Philosopher's Stone finds Perelman, Wooley and Matthew Shipp in fellowship. The pianist, for the most part, plays the role of field governor, supplying the fuel for these ten pieces. They range from the nearly indolent "Part 8" and "Part 2" that perambulate through sonic textures, to the pugilistic "Part 3" with all three musicians trading blows. Sans drummer and bassist, the technique of each musician is front-and-center. The highlight, at least for those who listened to Perelman's early works like Soccer Land (Ibeji, 1994), is "Part 7" and it's obvious reference to the music of Donald and Albert Ayler. If this piece is a teaser for an Ayler tribute to come. Please proceed.

Ivo Perelman / Matthew Shipp / William Parker / Bobby Kapp
Heptagon
Leo Records
2017

The quartet recording Heptagon draws the saxophonist Perelman back towards his roots in free music. Maybe it is the inclusion of Bobby Kapp? Yes, it is definitely the presence of the drummer who was first heard on the 1960s records by Gato Barbieri, Marion Brown, and Dave Burrell. His resurgence has been built on recordings with Matthew Shipp, Themes 4 Transmutation (self released, 2014) and Cactus (Northern Spy, 2016. He was also heard with Perelman and Shipp on Tarvos (Leo, 2017). Rounding out the quartet is Shipp and the padrone of free jazz, bassist William Parker.

Recorded in seven "Parts," the session commences with the lurching "Part 1," four musicians with differing agendas who are bound together by an itinerary. Their approach here, and on much of the date, is to parboil, occasionally lifting the lid to taste differing solos. Sometimes the free fall of sound is the strategy ("Part 2"), other times the plan is to just flow free ("Part 7"). The latter piece finds Shipp applying thunderous chords, Perelman working his upper register bedlam, and Kapp juggling cymbals and skins as if he had three arms. The highlight here is "Part 6," the gambol melody that bounces on Shipp's keyboard while Perelman whirls dervish-like, and the team of Kapp and Parker keep time.

Tracks and Personnel

Live In Brussels

Tracks: CD1: Set 1 Part 1; Set 1 Part 2; CD2: Set 2, Encore.

Personnel: Ivo Perelman: tenor saxophone; Matthew Shipp: piano.

Live In Baltimore

Tracks: Second Set.

Personnel: Ivo Perelman: tenor saxophone; Matthew Shipp: piano; Jeff Cosgrove: drums.

Scalene

Tracks: Part 1; Part 2; Part 3; Part 4; Part 5; Part 6; Part 7; Part 8; Part 9; Part 10.

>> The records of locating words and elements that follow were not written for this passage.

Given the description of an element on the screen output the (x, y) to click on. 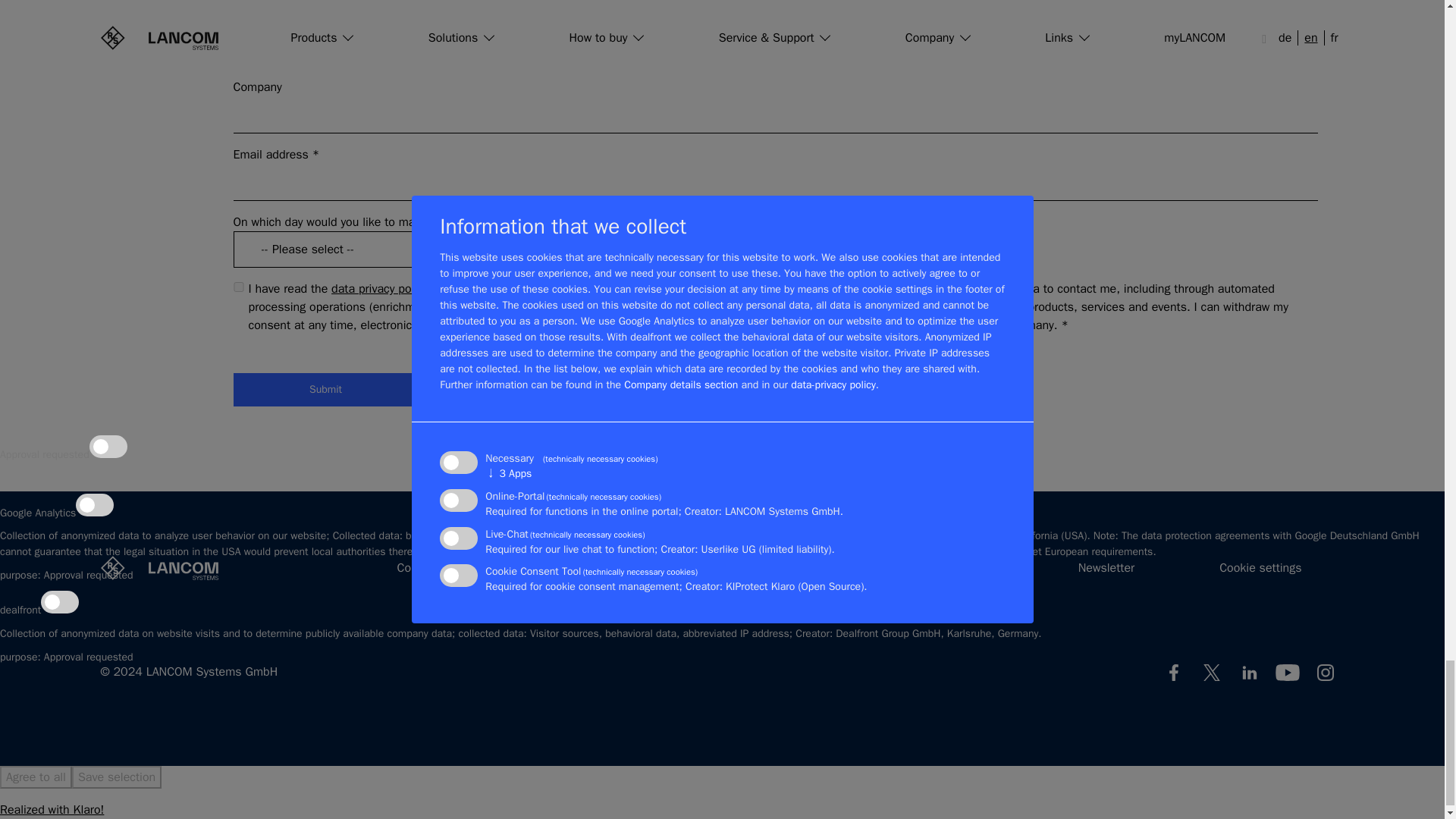
Submit (325, 389)
on (238, 286)
Given the description of an element on the screen output the (x, y) to click on. 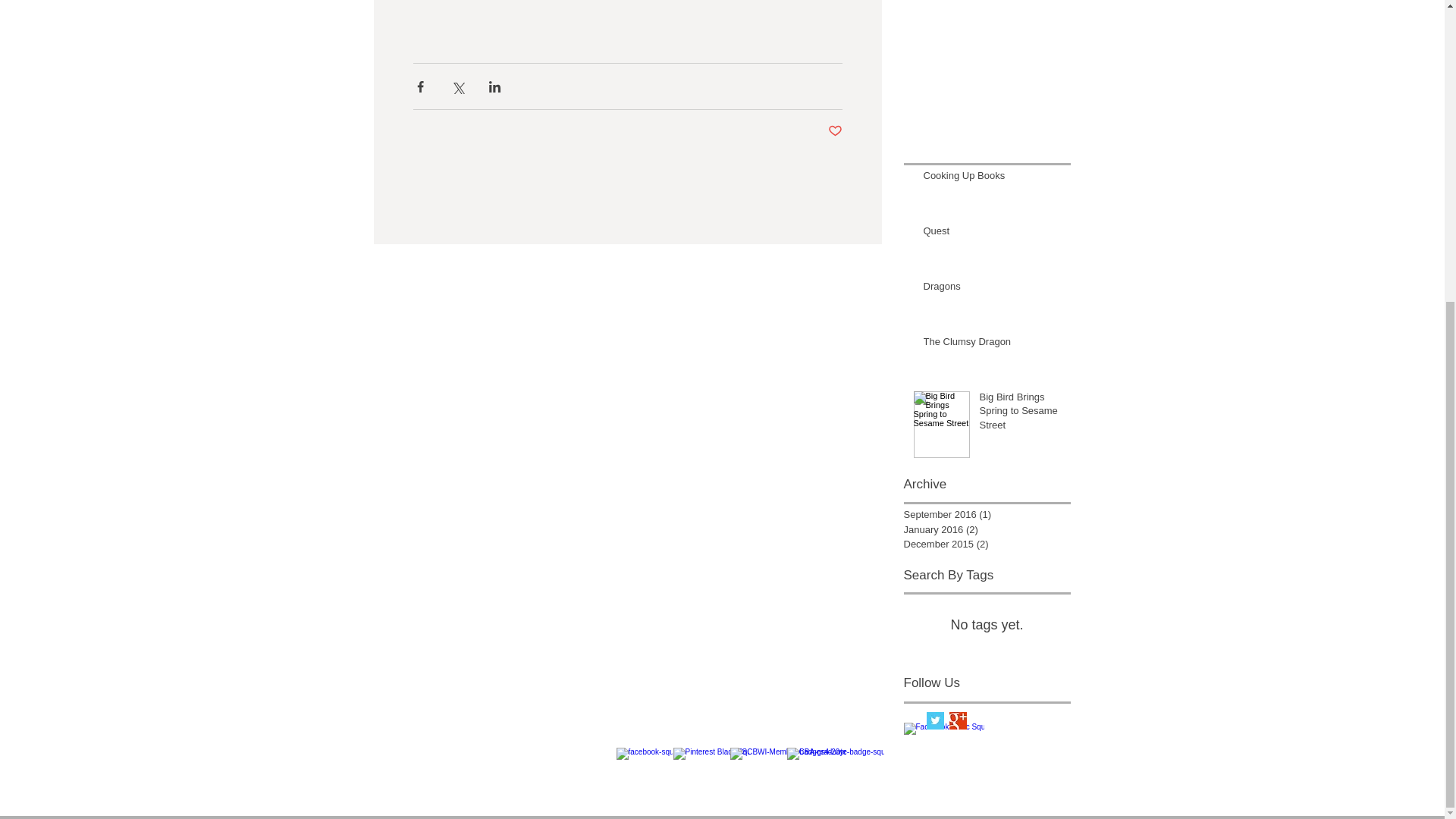
Post not marked as liked (835, 131)
Quest (992, 234)
The Clumsy Dragon (992, 344)
Big Bird Brings Spring to Sesame Street (1020, 414)
Cooking Up Books (992, 178)
Dragons (992, 289)
Given the description of an element on the screen output the (x, y) to click on. 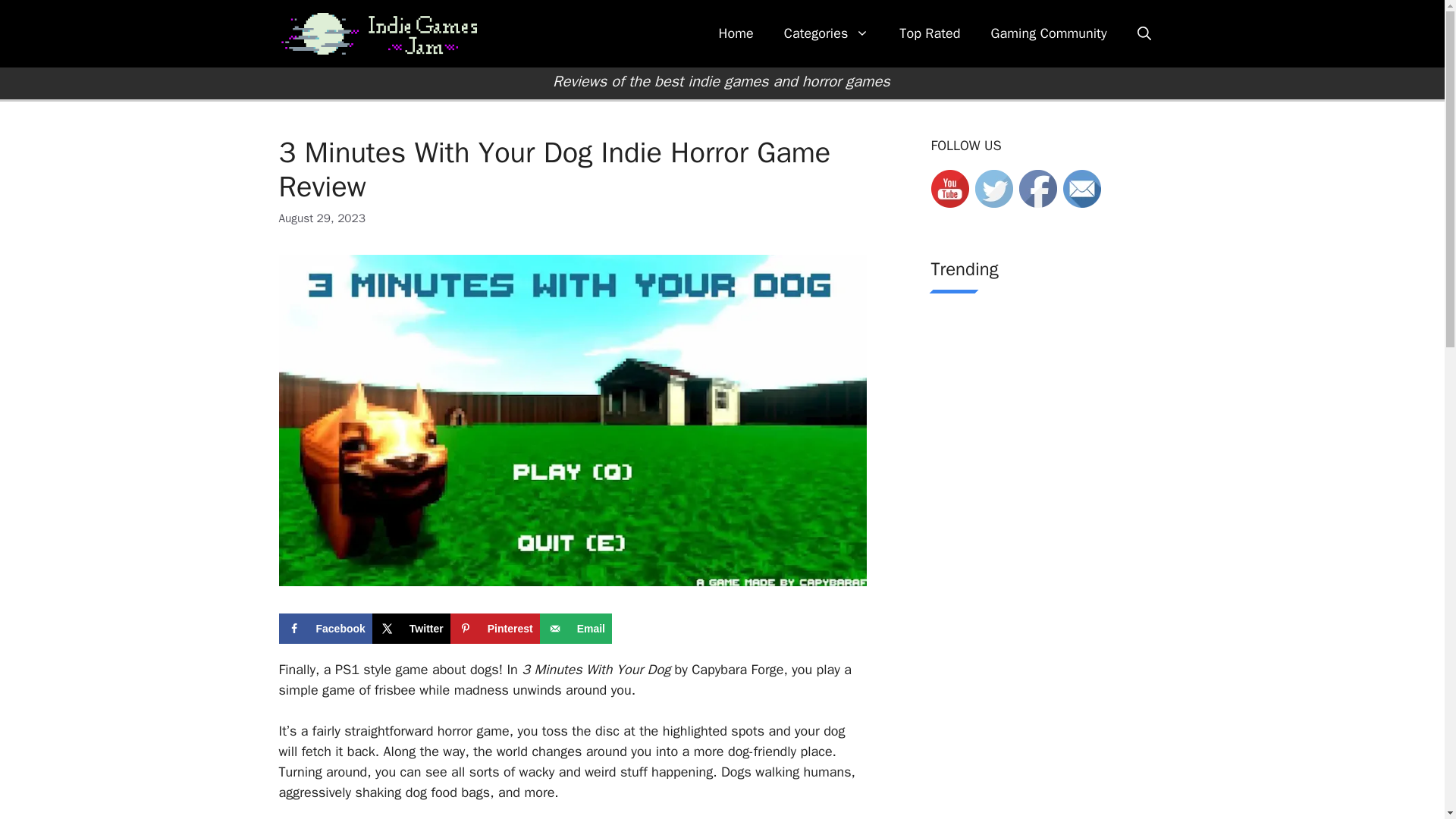
Save to Pinterest (494, 628)
Home (735, 33)
Share on X (410, 628)
Top Rated (929, 33)
Facebook (325, 628)
Send over email (575, 628)
Indie Games Jam Email Subscription (1081, 188)
Gaming Community (1048, 33)
Twitter (410, 628)
Categories (826, 33)
Given the description of an element on the screen output the (x, y) to click on. 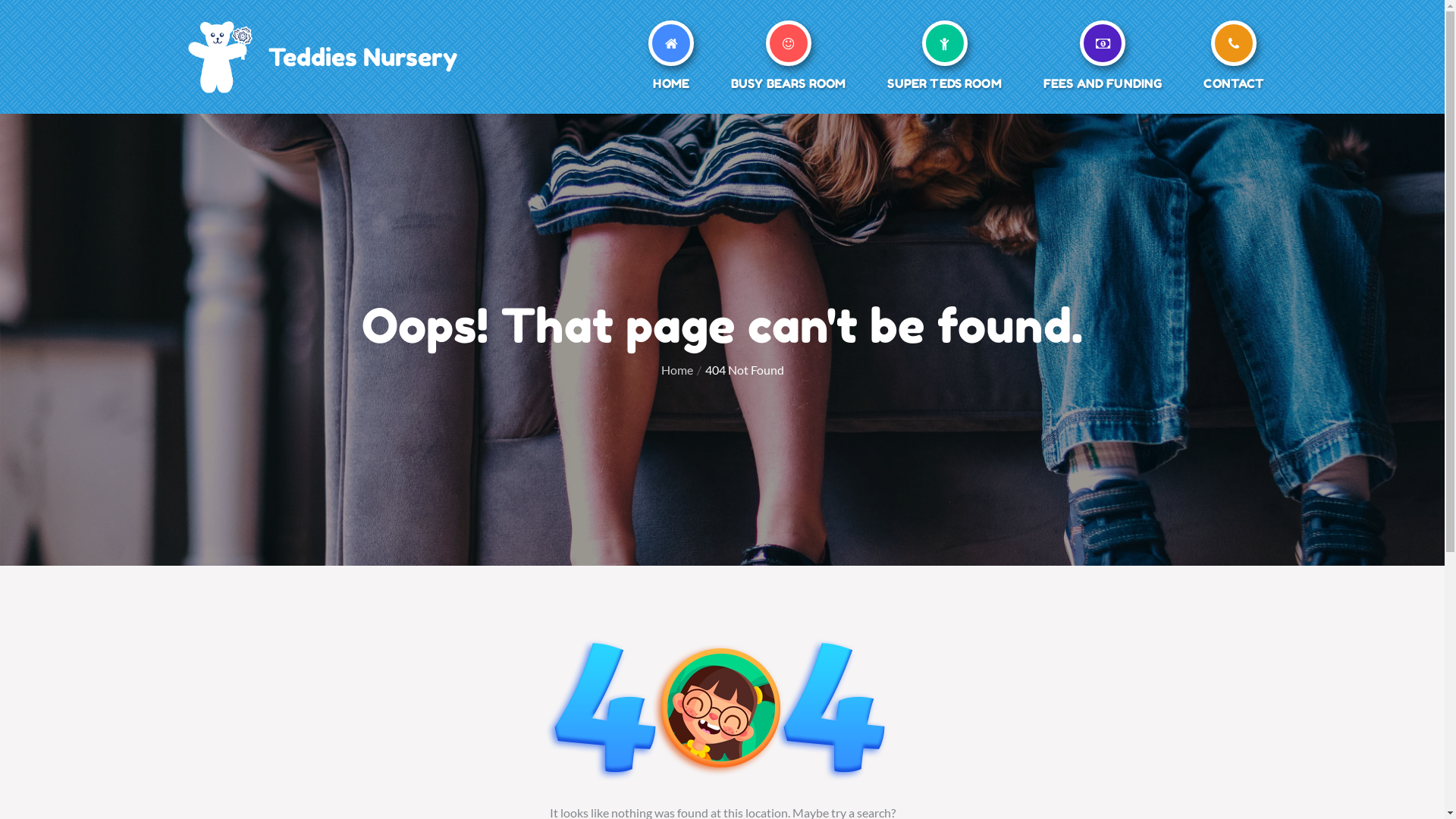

Personnel: Ivo Perelman: tenor saxophone; Matthew Shipp: piano; Joe Hertenstein: drums.

Philosopher's Stone

Tracks: Part 1; Part 2; Part 3; Part 4; Part 5; Part 6; Part 7; Part 8; Part 9; Part 10.

Personnel: Ivo Perelman: tenor saxophone; Matthew Shipp: piano; Nate Wooley: trumpet.

Octagon

Tracks: Part 1; Part 2; Part 3; Part 4; Part 5; Part 6; Part 7; Part 8.

Personnel: Ivo Perelman: tenor saxophone; Nate Wooley: trumpet; Brandon Lopez: bass; Gerald Cleaver: drums.

Heptagon

Tracks: Part 1; Part 2; Part 3; Part 4; Part 5; Part 6; Part 7.

Personnel: Ivo Perelman: tenor saxophone; Matthew Shipp: piano; William Parker: bass; Bobby Kapp: drums.